"mosaic" is a small Python library/app to generate photographic mosaics. This is where you take an original image and turn it into a composition of image tiles. For example,
Original | Mosaic (Click to see full-sized version) |
---|---|
It was originally created as part of a photography course project. Aside from generating/rendering the mosaic, it doesn't really have that many features. In fact, the way it's currently built will only let you generate mosaics from the CIFAR-100 dataset. It's extendable, but I (the author) don't have any plans to update it.
The only real requirement for "mosaic" is to make sure you have conda available on your system. The environment and dependencies are specified in environment.yml and requirements.txt, respectively.
To setup the conda/Python environment, just run:
$ conda env create
Once done, use
$ conda activate mosaic
to activate it.
You can then use the mosaic
command generate the feature database and render
mosaics.
mosaic
will automatically download the CIFAR-100 dataset the first
time you run it. It will store it in a "libraries" folder. You can get a full
list of commands with mosaic --help
.
The feature database index needs to be built before the mosaics are generated. You can generate it for all labels or for just one. For example, to build an index for trees:
$ mosaic build-index -l trees
The index is cached in the "libraries" folder and only needs to be generated once.

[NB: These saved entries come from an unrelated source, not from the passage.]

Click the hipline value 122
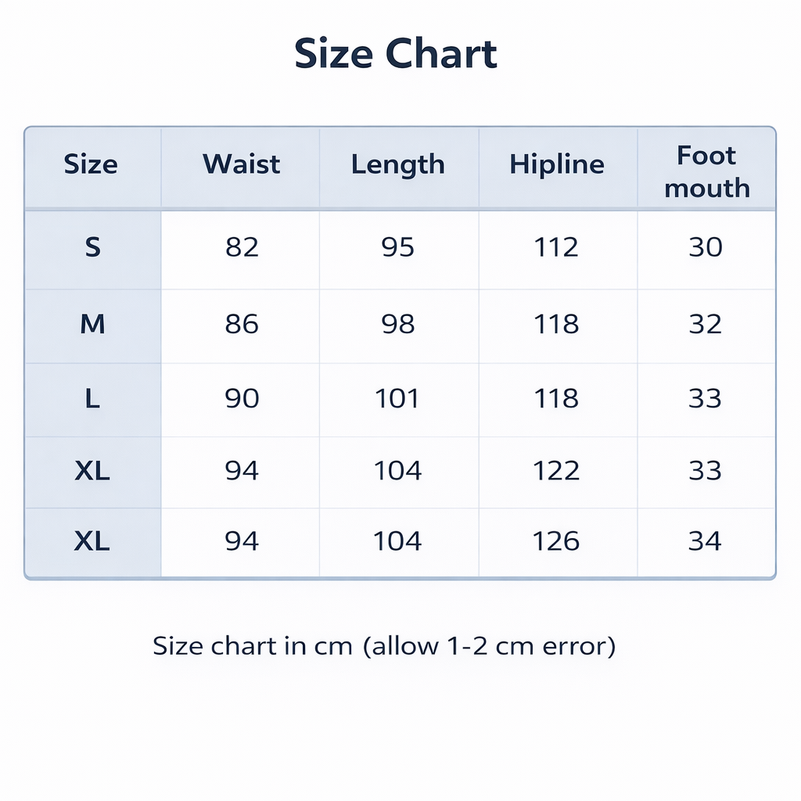Image resolution: width=801 pixels, height=801 pixels. pos(556,471)
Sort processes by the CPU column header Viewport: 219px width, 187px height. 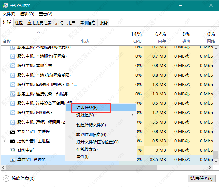click(136, 37)
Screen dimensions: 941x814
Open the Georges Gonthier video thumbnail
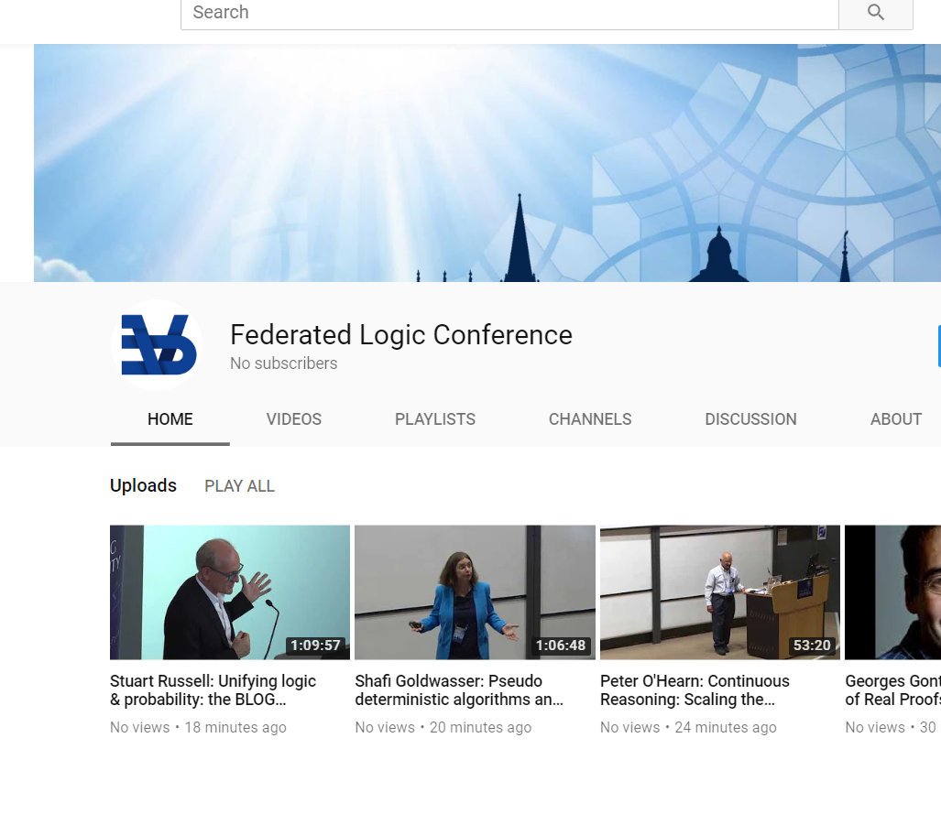892,592

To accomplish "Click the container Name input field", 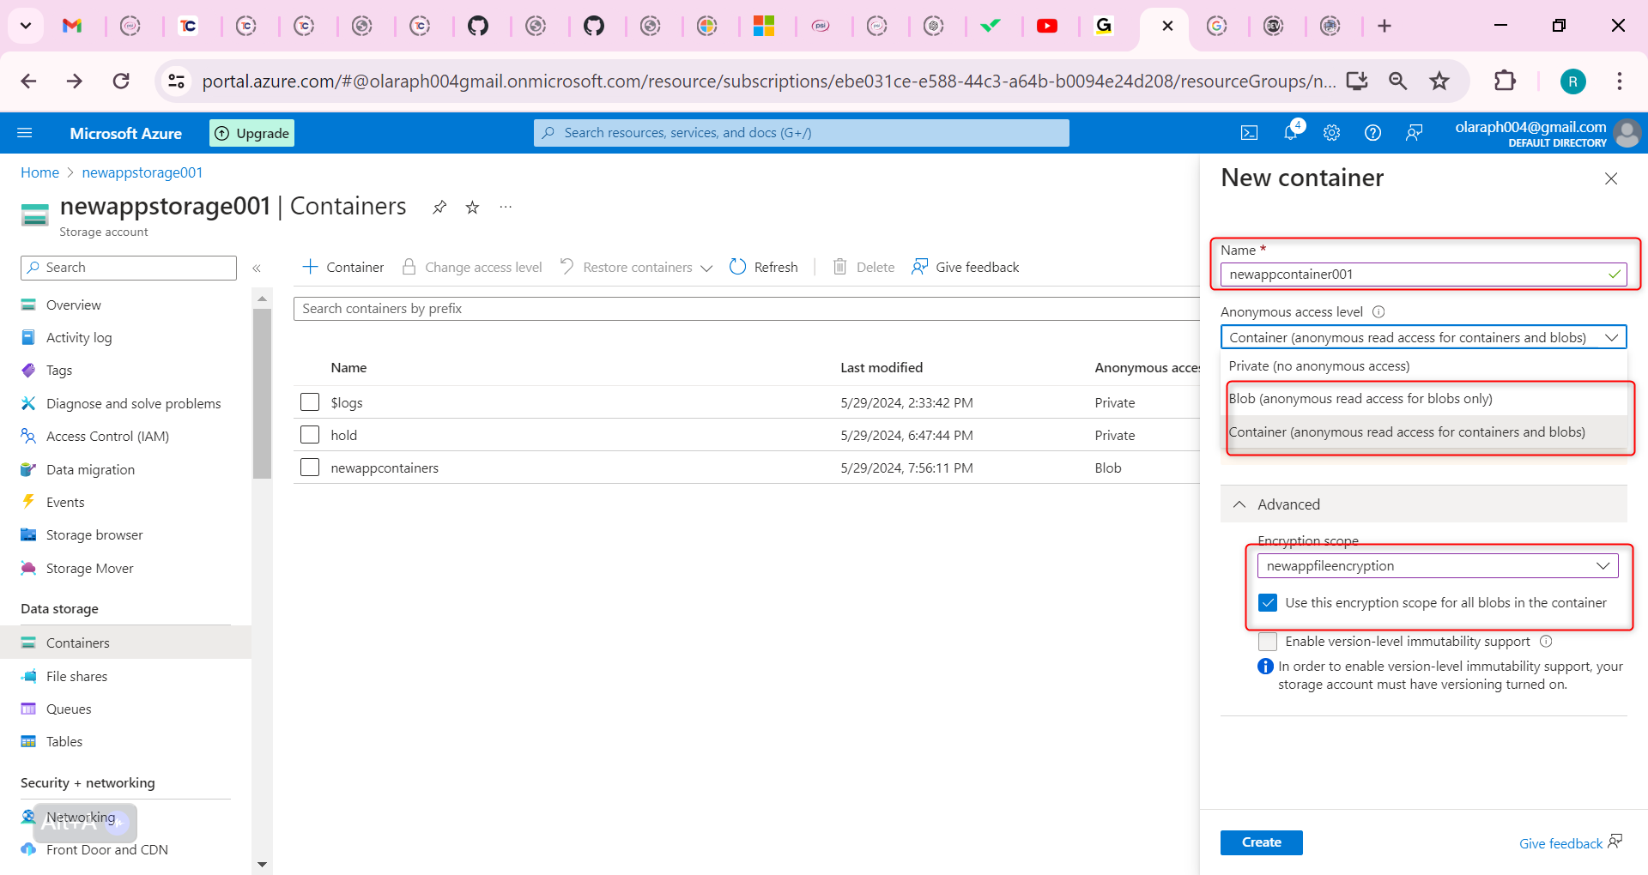I will 1415,275.
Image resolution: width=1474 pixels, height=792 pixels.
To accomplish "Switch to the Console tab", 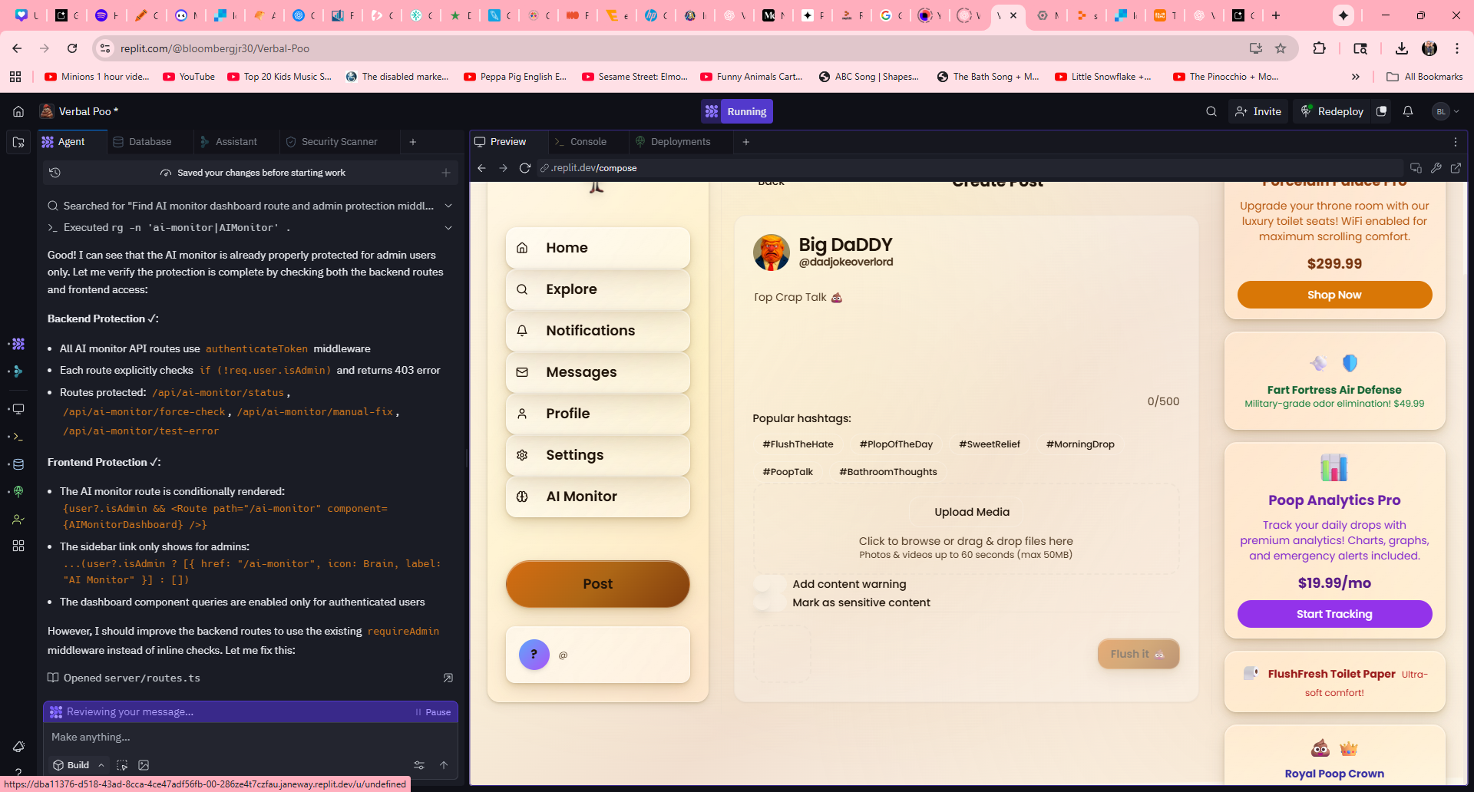I will click(587, 142).
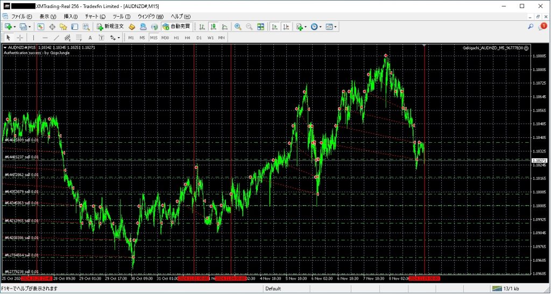The height and width of the screenshot is (294, 551).
Task: Open the Market Watch window icon
Action: pos(41,26)
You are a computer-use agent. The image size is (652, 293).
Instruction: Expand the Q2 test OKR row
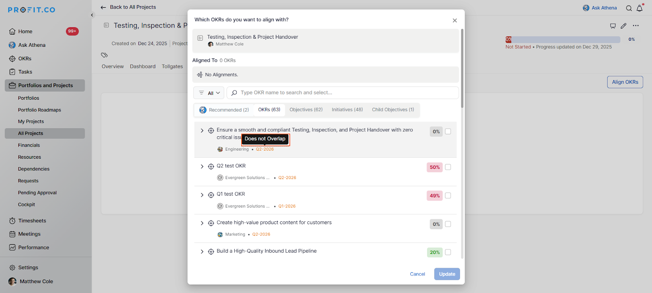point(202,166)
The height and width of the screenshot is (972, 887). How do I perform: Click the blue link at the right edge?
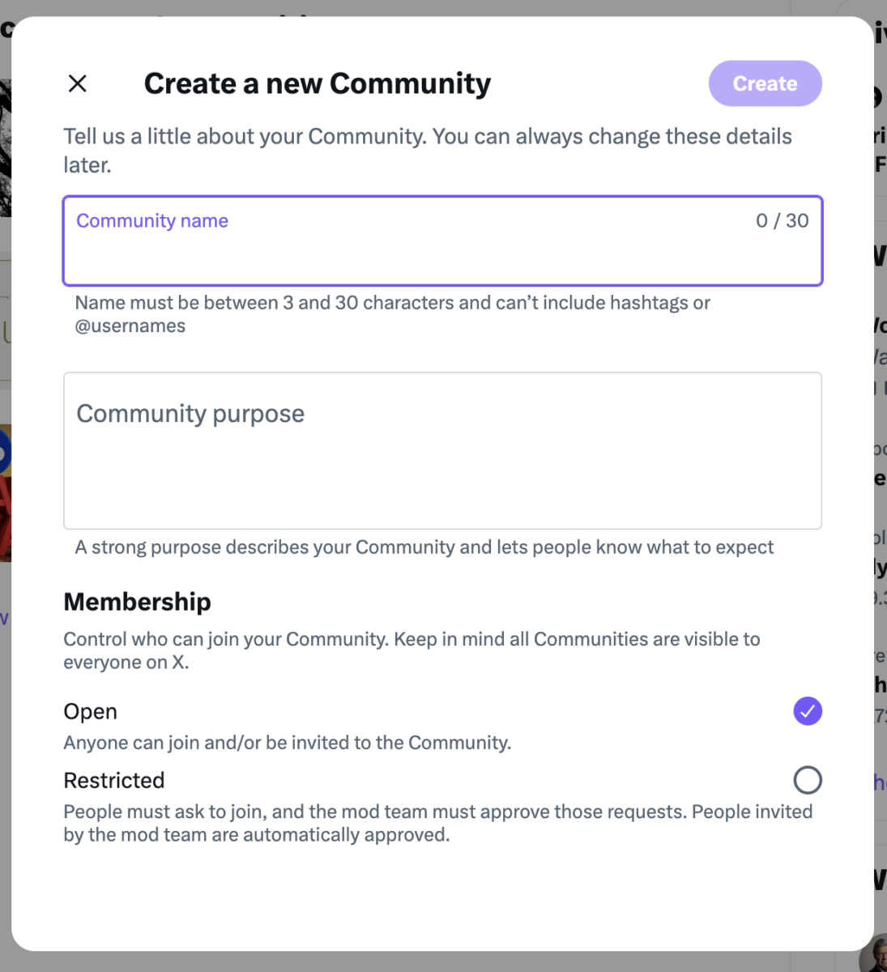[881, 782]
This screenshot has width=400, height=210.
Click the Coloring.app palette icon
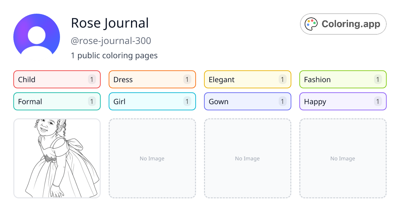point(312,24)
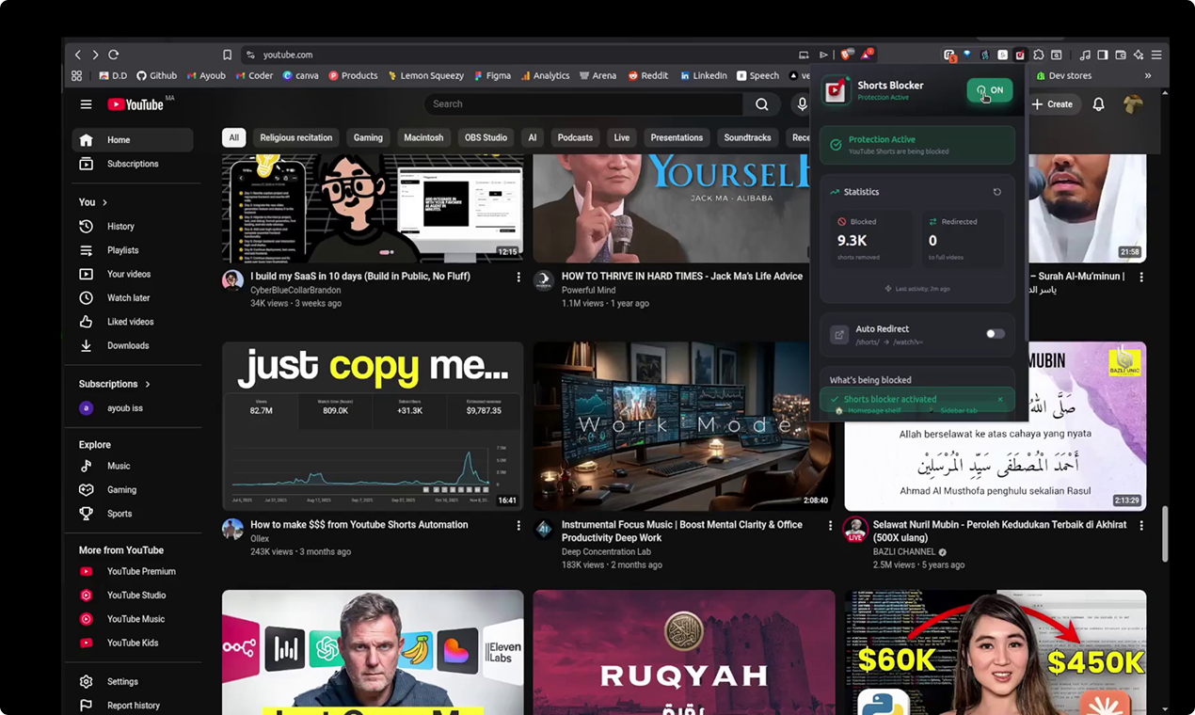Screen dimensions: 1195x715
Task: Switch to the Gaming category chip
Action: coord(368,137)
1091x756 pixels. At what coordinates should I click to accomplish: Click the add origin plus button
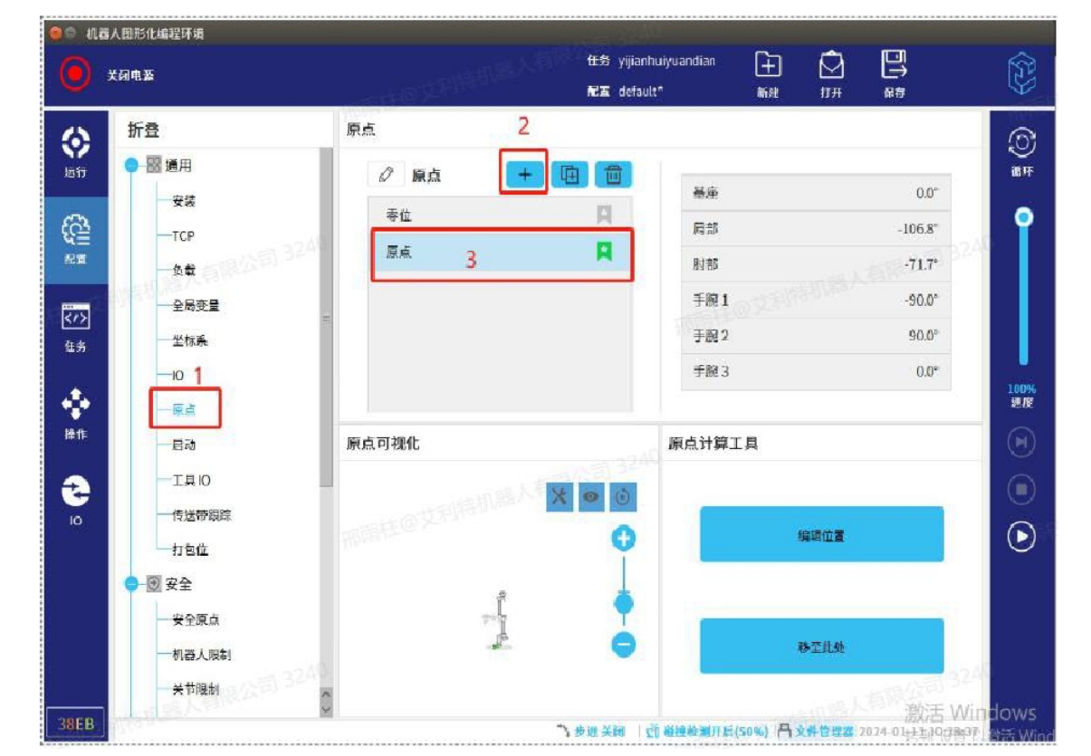524,175
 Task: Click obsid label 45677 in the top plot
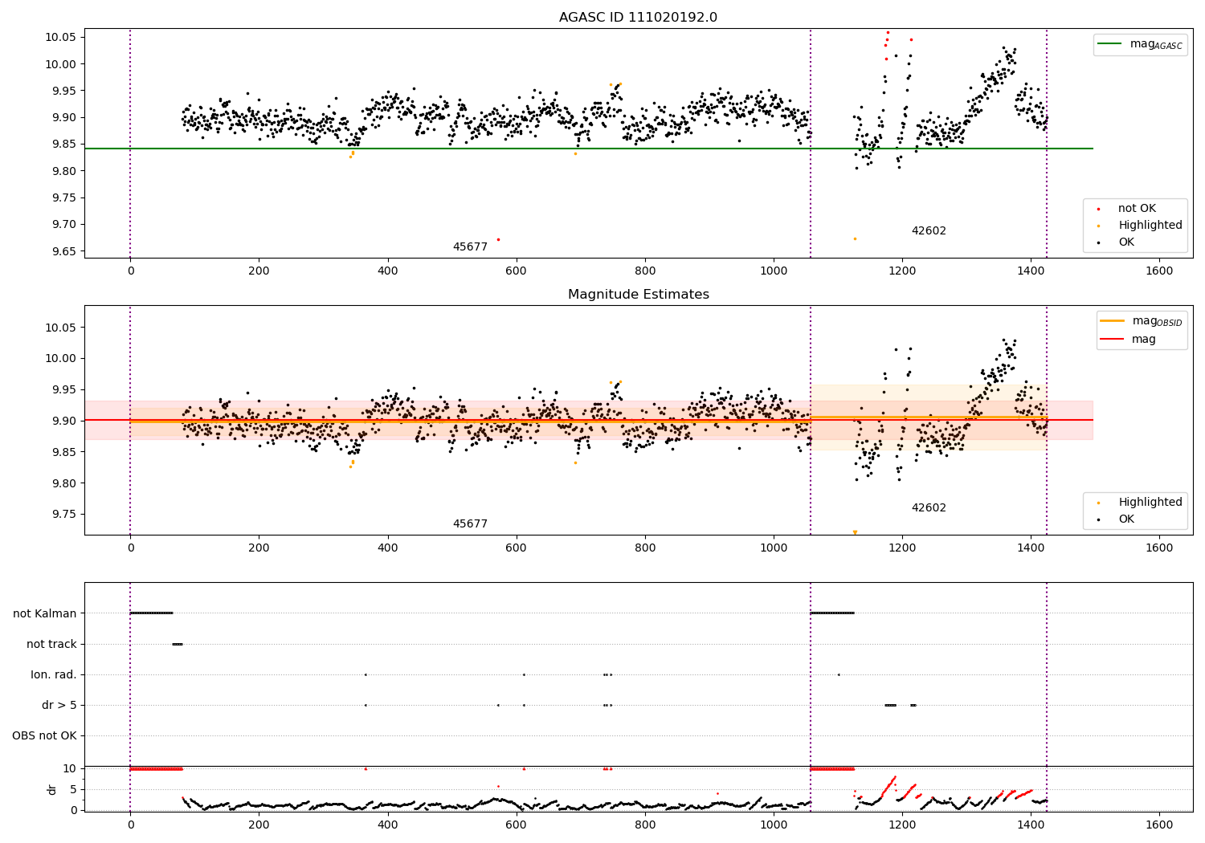(x=470, y=247)
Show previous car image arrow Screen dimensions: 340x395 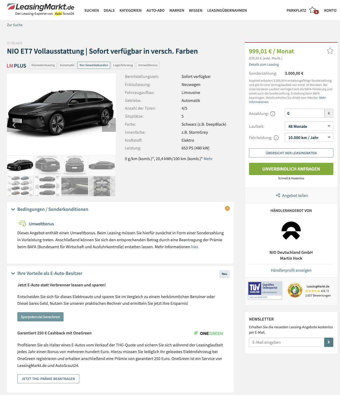(14, 125)
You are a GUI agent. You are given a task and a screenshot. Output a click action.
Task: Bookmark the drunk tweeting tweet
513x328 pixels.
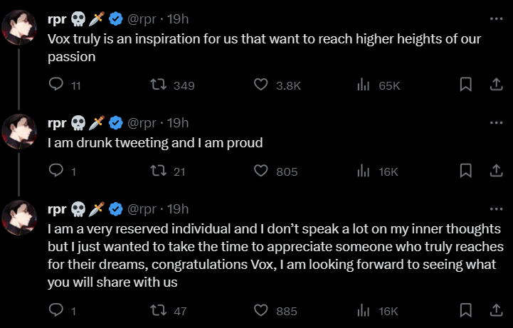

Rendering mosaics is done with mosaic generate
. For example, to render a
mosaic using the "trees" label:
mosaic generate trees my-image.jpg
This will generate a "my-image-mosaic.png" file in the same folder as the source image.
The mosaic generation algorithm is pretty simple. It has two parts,
- Feature Database Generation
- Mosaic Rendering
Generating the feature database is nothing more than a PCA over the image library you wish to use for the mosaic. Each image is projected onto a D-dimensional (D=128 is the default) subspace and the resulting vectors are indexed using hsnwlib.
Once you have a source image, the mosaic generation algoirhtm is:
- Split the source image up into NxN tiles (currently uses 32x32).
- For each tile:
- Compute a feature descriptor by projecting the tile using the principle components found when creating the feature database.
- Perform a fast-approximate nearest neighbour search to find the best-matching image from the image library.
- Put the index of the best matching tile into an best-matching index array.
- For each element in the index array, blit the tile into the output mosaic.
- (Optional) For each unique entry in the index array, blit the tile into a "tile selection" image.
The project was to highlight how labelling decisions in ML systems are, at the end of the day, choices made by people. Ignoring unsupervised learning (not in scope), the decision of what consitutes a "tree" superclass in the CIFAR-100 dataset is somewhat arbitrary. This is meant to be visually represented by the mosaic. So, in the example above, it's a picture of a tree branch that's comprised of tiles of what someone else thought was tree.
I chose CIFAR-100 because it's a relatively small dataset. I didn't need a large and comprehensive ML dataset for the course project. CIFAR-100 was large enough to have some variety in the images without needing to download gigabytes of data. Basically it was enough for what I needed.